Print the entries below in their entirety, exactly as they are written.
=== Data records ===
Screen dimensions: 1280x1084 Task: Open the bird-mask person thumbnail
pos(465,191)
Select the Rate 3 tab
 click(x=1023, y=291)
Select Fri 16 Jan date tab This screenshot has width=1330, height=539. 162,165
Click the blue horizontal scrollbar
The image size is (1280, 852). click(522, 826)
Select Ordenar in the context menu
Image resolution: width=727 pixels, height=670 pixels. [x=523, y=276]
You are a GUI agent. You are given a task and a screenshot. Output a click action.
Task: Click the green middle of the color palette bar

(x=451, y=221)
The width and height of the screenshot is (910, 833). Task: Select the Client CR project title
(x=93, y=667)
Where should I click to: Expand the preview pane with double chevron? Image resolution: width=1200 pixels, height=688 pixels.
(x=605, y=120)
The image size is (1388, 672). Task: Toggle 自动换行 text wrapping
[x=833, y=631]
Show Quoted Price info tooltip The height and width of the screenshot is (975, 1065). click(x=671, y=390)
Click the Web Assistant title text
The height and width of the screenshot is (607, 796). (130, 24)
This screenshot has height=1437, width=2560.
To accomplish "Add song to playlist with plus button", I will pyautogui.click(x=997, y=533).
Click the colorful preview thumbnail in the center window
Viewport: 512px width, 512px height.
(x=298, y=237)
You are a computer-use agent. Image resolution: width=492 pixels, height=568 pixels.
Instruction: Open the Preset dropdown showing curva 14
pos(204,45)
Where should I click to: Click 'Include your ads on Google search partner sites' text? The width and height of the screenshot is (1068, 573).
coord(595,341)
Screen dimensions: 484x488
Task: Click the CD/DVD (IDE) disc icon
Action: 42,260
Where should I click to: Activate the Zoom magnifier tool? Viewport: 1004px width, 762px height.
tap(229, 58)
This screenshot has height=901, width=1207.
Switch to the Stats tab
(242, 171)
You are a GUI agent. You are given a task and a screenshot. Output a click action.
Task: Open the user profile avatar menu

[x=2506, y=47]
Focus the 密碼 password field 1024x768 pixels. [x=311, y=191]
===
== Reply to the exercise ==
Screen dimensions: 1280x1084 Task: Open the bird-mask person thumbnail
pos(465,191)
Select the Rate 3 tab
 click(x=1023, y=291)
Select Fri 16 Jan date tab This screenshot has width=1330, height=539. 162,165
Click the blue horizontal scrollbar
The image size is (1280, 852). click(522, 826)
Select Ordenar in the context menu
Image resolution: width=727 pixels, height=670 pixels. [x=523, y=276]
You are a GUI agent. You are given a task and a screenshot. Output a click action.
Task: Click the green middle of the color palette bar

(x=451, y=221)
The width and height of the screenshot is (910, 833). Task: Select the Client CR project title
(x=93, y=667)
Where should I click to: Expand the preview pane with double chevron? Image resolution: width=1200 pixels, height=688 pixels.
(x=605, y=120)
The image size is (1388, 672). Task: Toggle 自动换行 text wrapping
[x=833, y=631]
Show Quoted Price info tooltip The height and width of the screenshot is (975, 1065). click(x=671, y=390)
Click the Web Assistant title text
The height and width of the screenshot is (607, 796). (130, 24)
This screenshot has height=1437, width=2560.
To accomplish "Add song to playlist with plus button", I will pyautogui.click(x=997, y=533).
Click the colorful preview thumbnail in the center window
Viewport: 512px width, 512px height.
(x=298, y=237)
You are a computer-use agent. Image resolution: width=492 pixels, height=568 pixels.
Instruction: Open the Preset dropdown showing curva 14
pos(204,45)
Where should I click to: Click 'Include your ads on Google search partner sites' text? The width and height of the screenshot is (1068, 573).
coord(595,341)
Screen dimensions: 484x488
Task: Click the CD/DVD (IDE) disc icon
Action: 42,260
Where should I click to: Activate the Zoom magnifier tool? Viewport: 1004px width, 762px height.
tap(229, 58)
This screenshot has height=901, width=1207.
Switch to the Stats tab
(242, 171)
You are a GUI agent. You are given a task and a screenshot. Output a click action.
Task: Open the user profile avatar menu

[x=2506, y=47]
Focus the 密碼 password field 1024x768 pixels. [x=311, y=191]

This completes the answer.